(Stored records)

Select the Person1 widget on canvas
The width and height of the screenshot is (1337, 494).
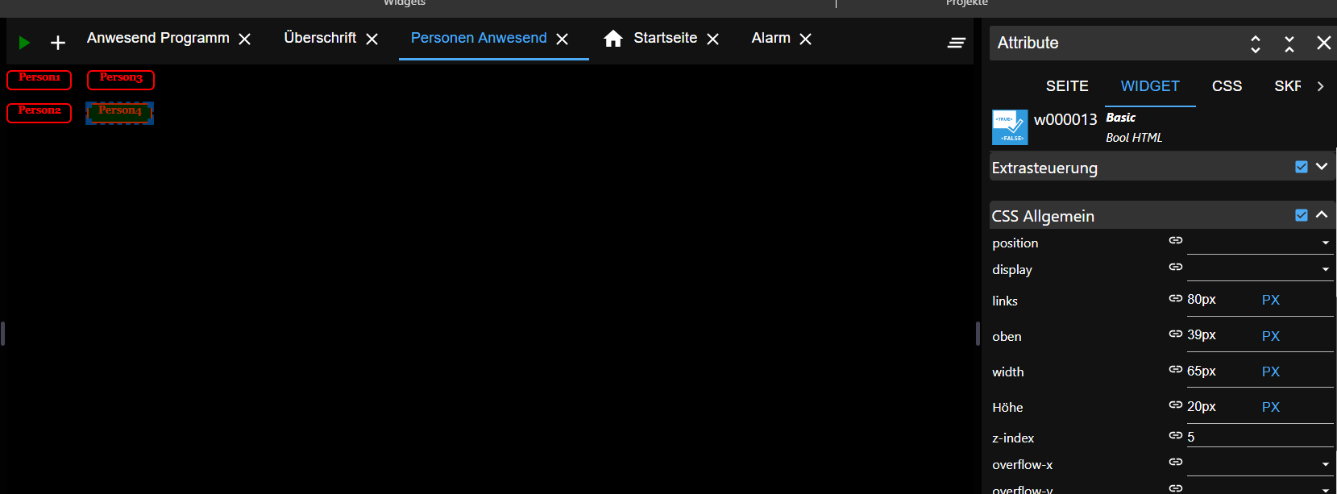click(x=39, y=79)
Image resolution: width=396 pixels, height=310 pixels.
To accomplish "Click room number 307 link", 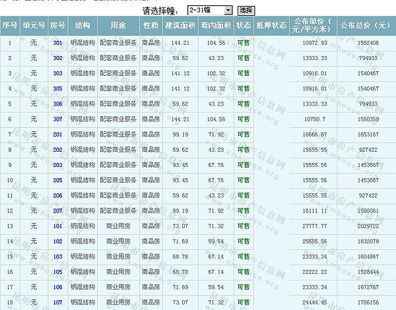I will (57, 119).
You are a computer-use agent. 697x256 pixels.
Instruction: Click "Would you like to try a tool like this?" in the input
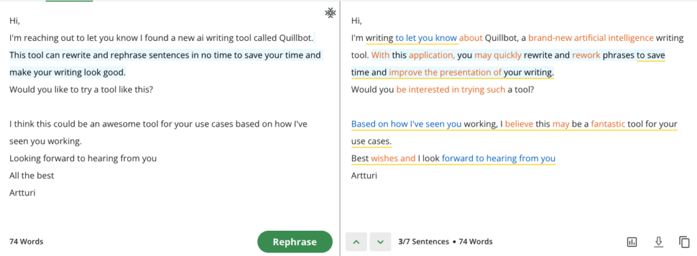(x=82, y=90)
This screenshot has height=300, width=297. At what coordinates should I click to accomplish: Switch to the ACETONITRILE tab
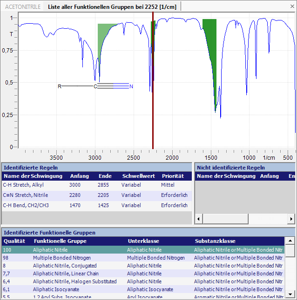click(22, 6)
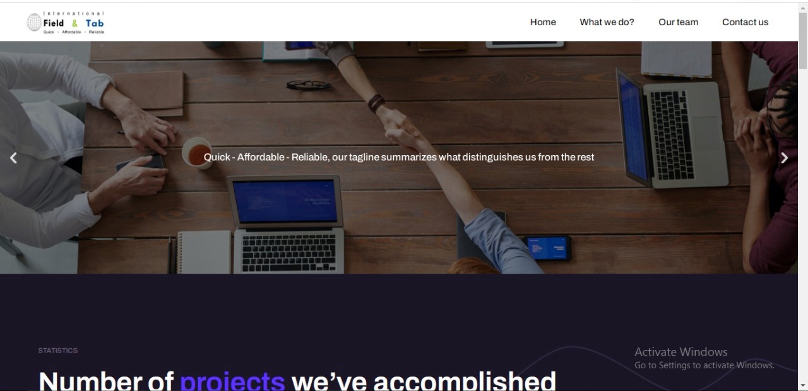
Task: Click the coffee cup on the table
Action: [x=196, y=153]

_TO DO:_ Extract from the data every line where "pixels" shows up.

_ANSWER SPACE:_
Image resolution: width=396 pixels, height=310 pixels.
You are a computer-use agent. 697x256 pixels.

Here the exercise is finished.